The constitution itself was supposed to have been ready by August 1—but it wasn’t. Persistent and illegal delays—not vetted by Iraq’s parliament—dragged out the debate over the document’s most controversial provisions far past the legal deadline. And parliament never got to make a proper vote authorizing the final draft.
There in fact was never a final draft at all. Not only did Ambassador Zalmay Khalilzad scramble to provide drafts of entire articles of the constitution in the days and weeks after the August deadline, according to intelligence sources, but the various Iraqi factions squabbled over them until deep into October, up to the very eve of the vote. In fact, virtually no one in Iraq had any idea of what they were actually voting on.
Printed copies of the constitution did not reach Iraqi voters at all, in most cases. Despite assertions by the White House spokesman that “tens of millions” of copies of the constitution were printed and distributed—in a nation with only 15 million total voters!—in fact, hardly any reached voters, especially in disputed or violence-racked areas.
And the civil war and U.S. offensive military operations raged before and during the vote, and then during the drawn-out counting of votes, creating conditions that under no circumstances can be viewed as conducive to anything resembling a democratic process.
The lit fuse is the result of the two factors: First, the constitution’s inherently divisive provisions—an extreme version of federalism, the apportioning of all of Iraq’s revenues from newly found oil to provinces that are likely to be controlled by Shiites and Kurds, the institutionalization of Sharia-style Islamic law, and a provision that guarantees an ever-expanding Kurdistan, among others—will lead to intensified Sunni Arab anger.
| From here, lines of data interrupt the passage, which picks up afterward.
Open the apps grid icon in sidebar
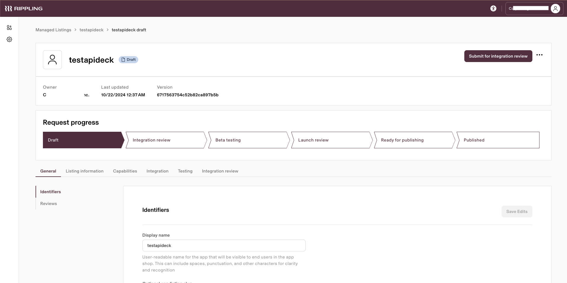Screen dimensions: 567x283 [9, 27]
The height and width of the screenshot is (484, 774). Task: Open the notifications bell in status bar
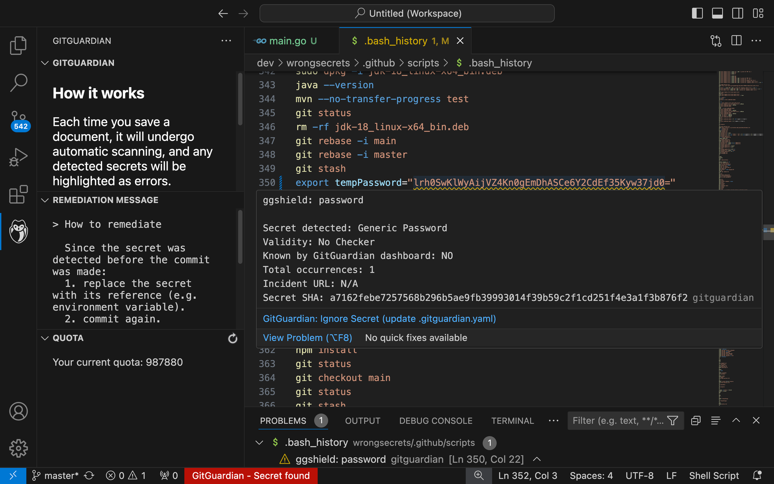757,475
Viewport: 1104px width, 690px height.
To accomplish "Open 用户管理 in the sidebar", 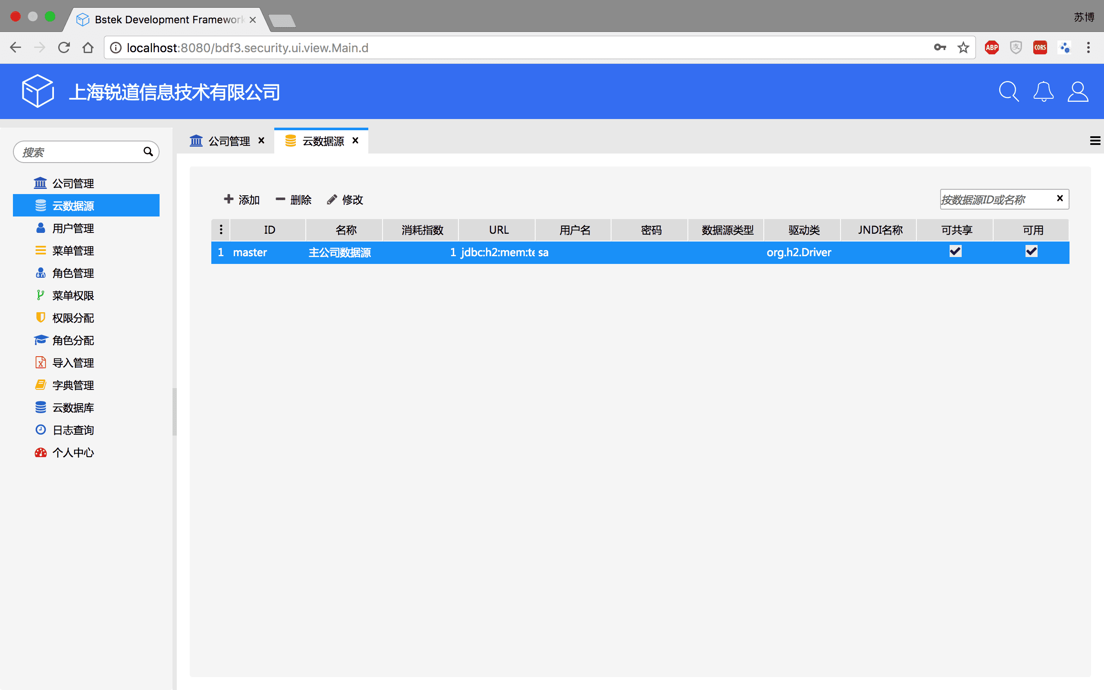I will click(73, 228).
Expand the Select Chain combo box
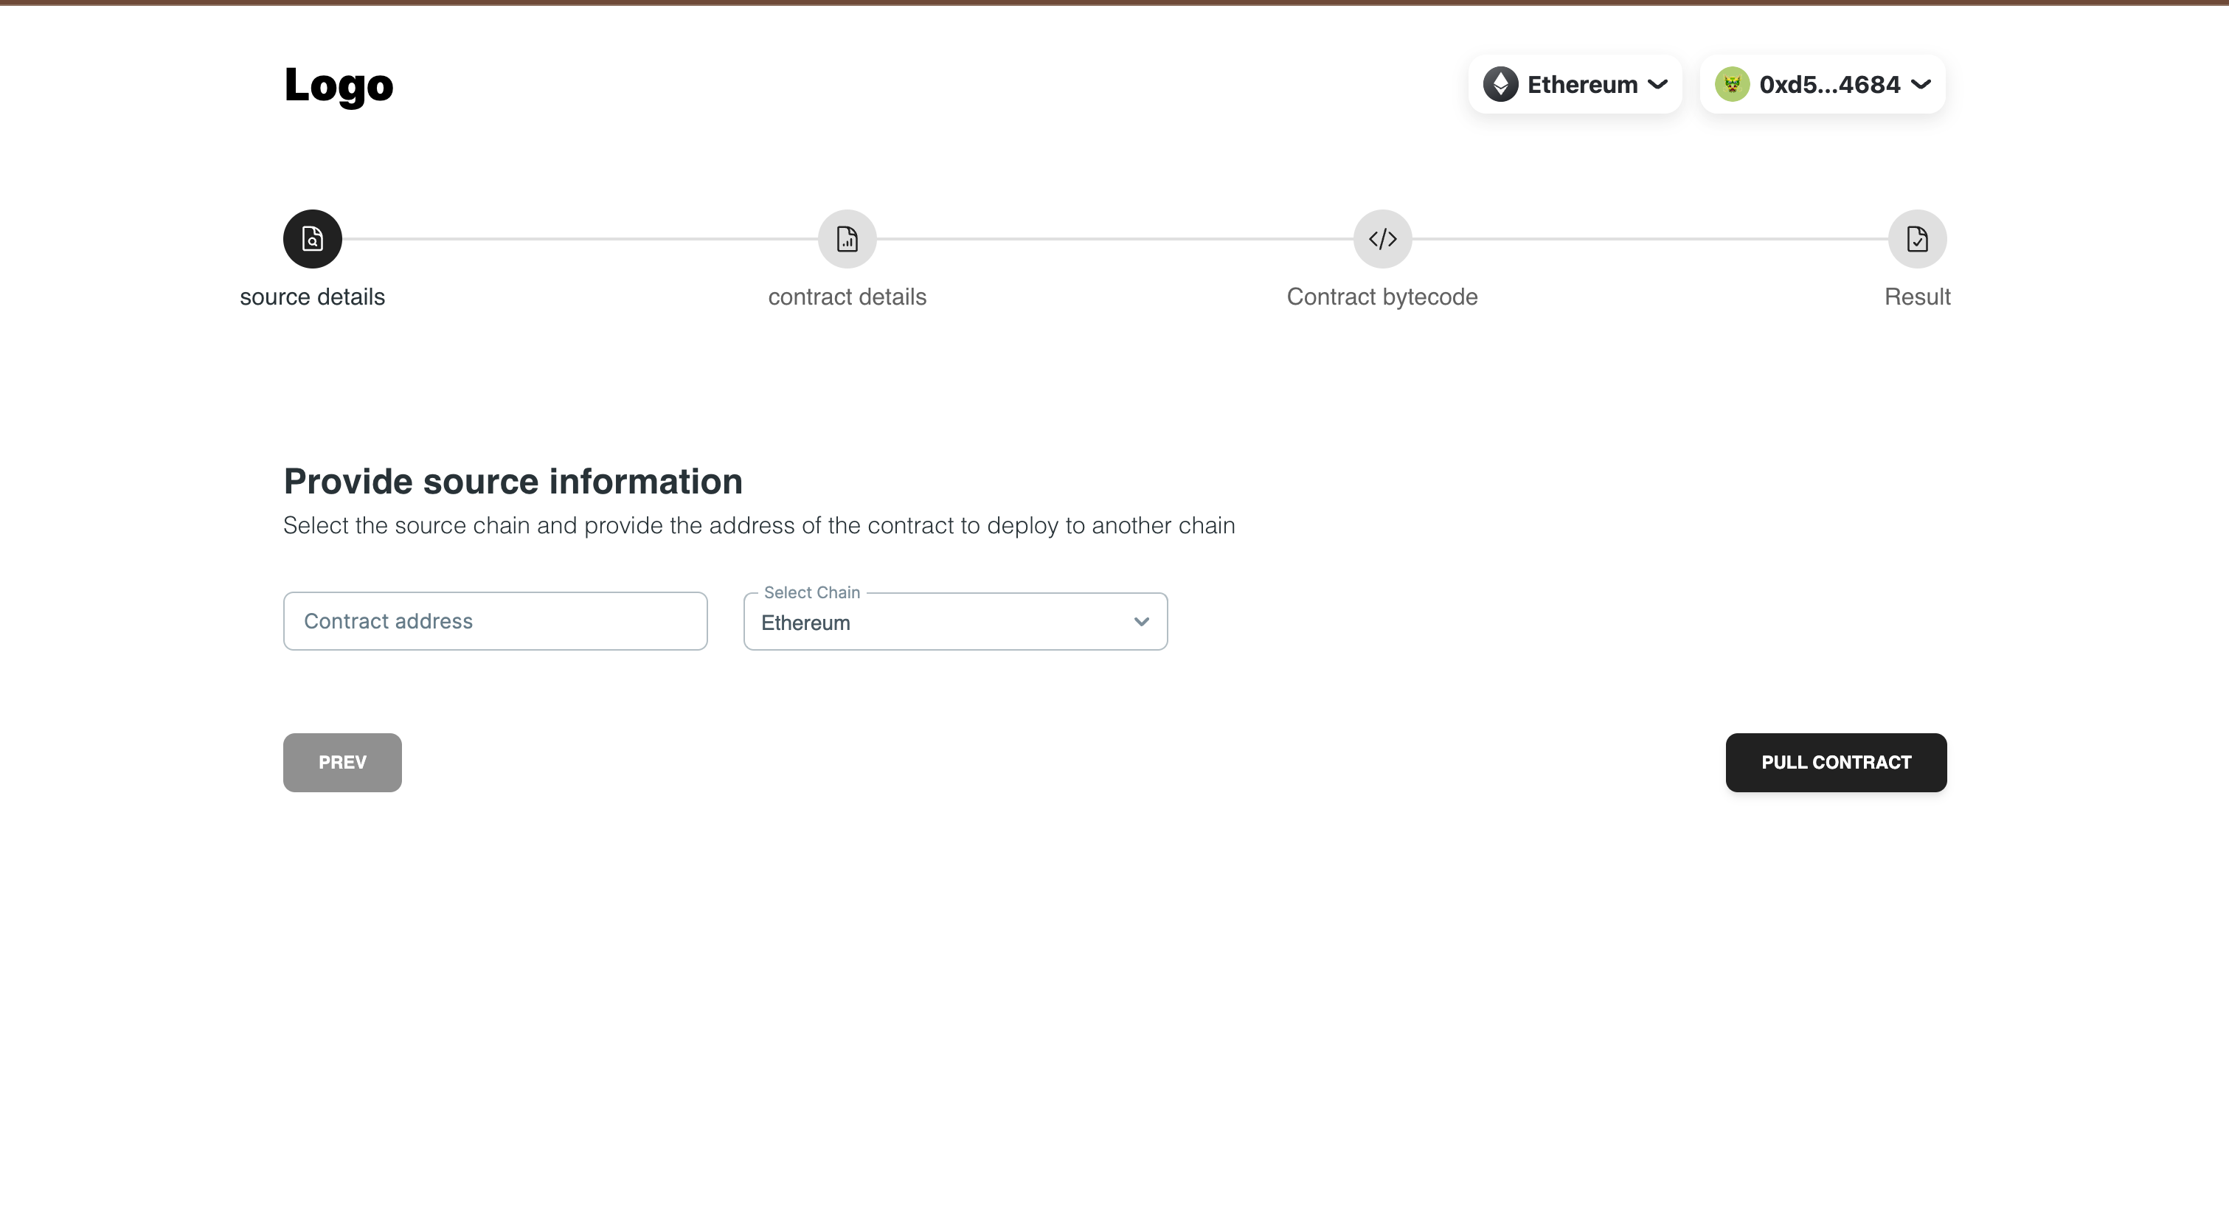The image size is (2229, 1226). coord(943,622)
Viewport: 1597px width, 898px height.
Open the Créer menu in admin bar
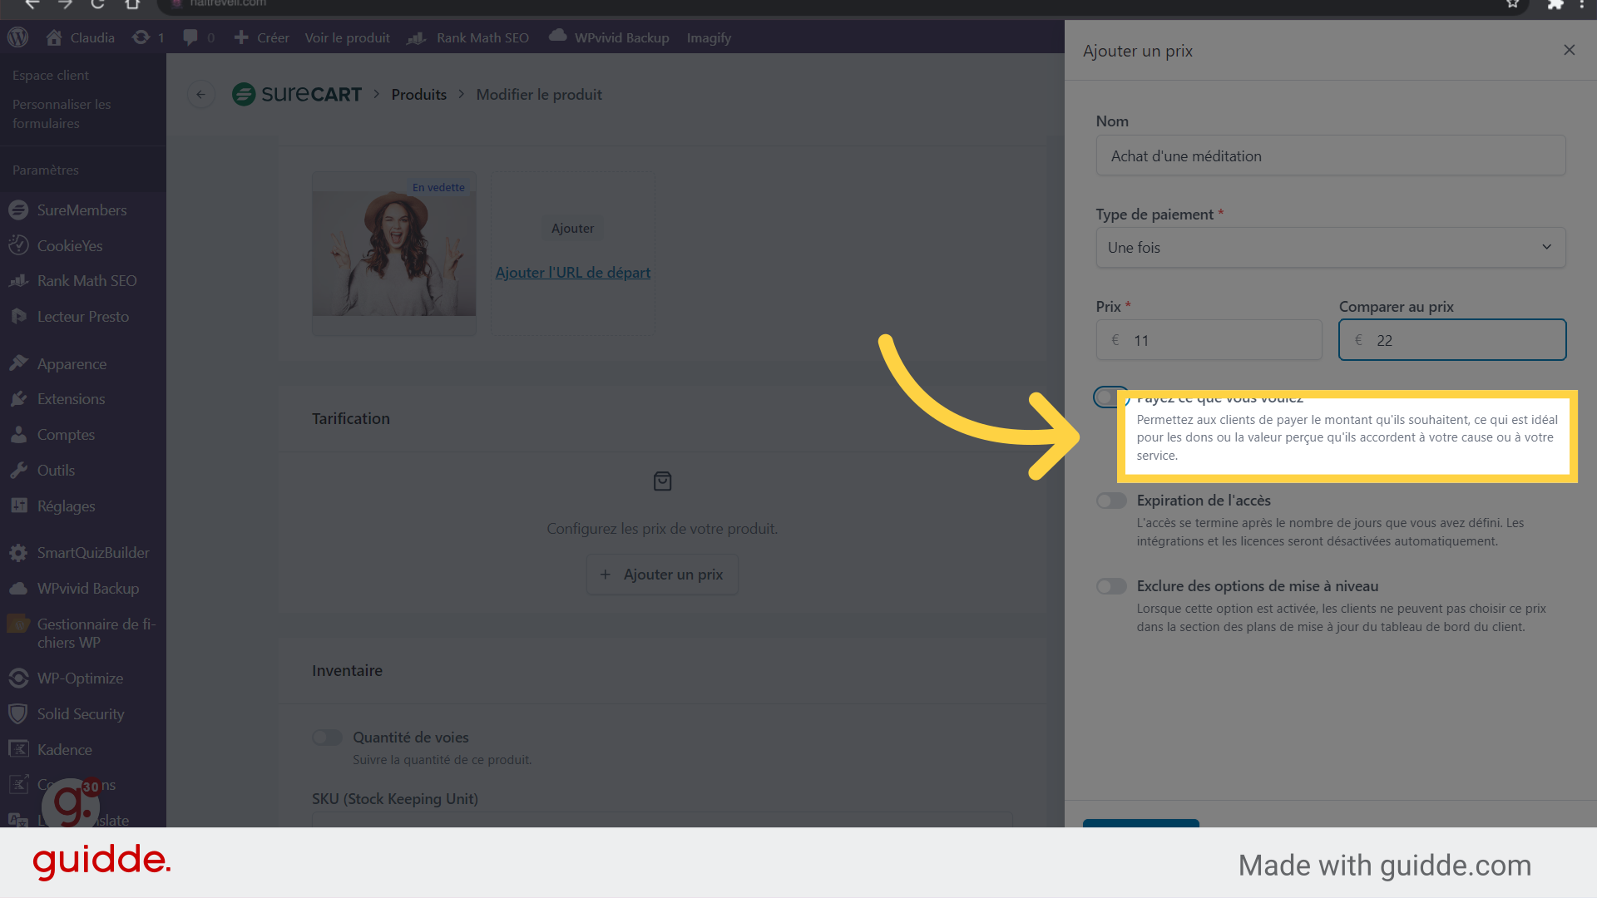[263, 37]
That anger will be made even greater by the fact that Sunni voters so overwhelmingly opposed the constitution, and yet it passed anyway.
And second, promises that were made by Khalilzad and by the Shiite-Kurdish alliance that the constitution might be amended by the Iraqi government that takes over after scheduled December 15 elections are fool’s gold. The absolute dominance of the Shiite-Kurdish majority will simply combine to vote down any and all efforts to amend the document on behalf of Sunni Arab interests. So, expect anger at the unfairness of the constitutional process to lead to an intensified insurgency, more violence and eventually something that looks a lot like a full-scale civil war.
The potential for violence is made worse by the fact that those Sunnis who did, in fact, support the constitution—such as the Iraqi Islamic Party—now stand discredited. Far more credibility has been retained by the militant Sunni opponents of the constitution. In fact, after its decision to support the draft, the offices of the Iraqi Islamic Party (IIP) in Baghdad and several other cities were bombed, and some IIP branches openly broke with the decision by the party’s Baghdad leadership. And so the IIP’s decision to support the constitution may have been its final undoing. Meanwhile, the resistance goes on unchecked.
The Bush administration can applaud the approval of the constitution all it wants. But the constitution represents a "landmark day" in Iraq not because it is a step toward democracy, but because it is a step toward civil war.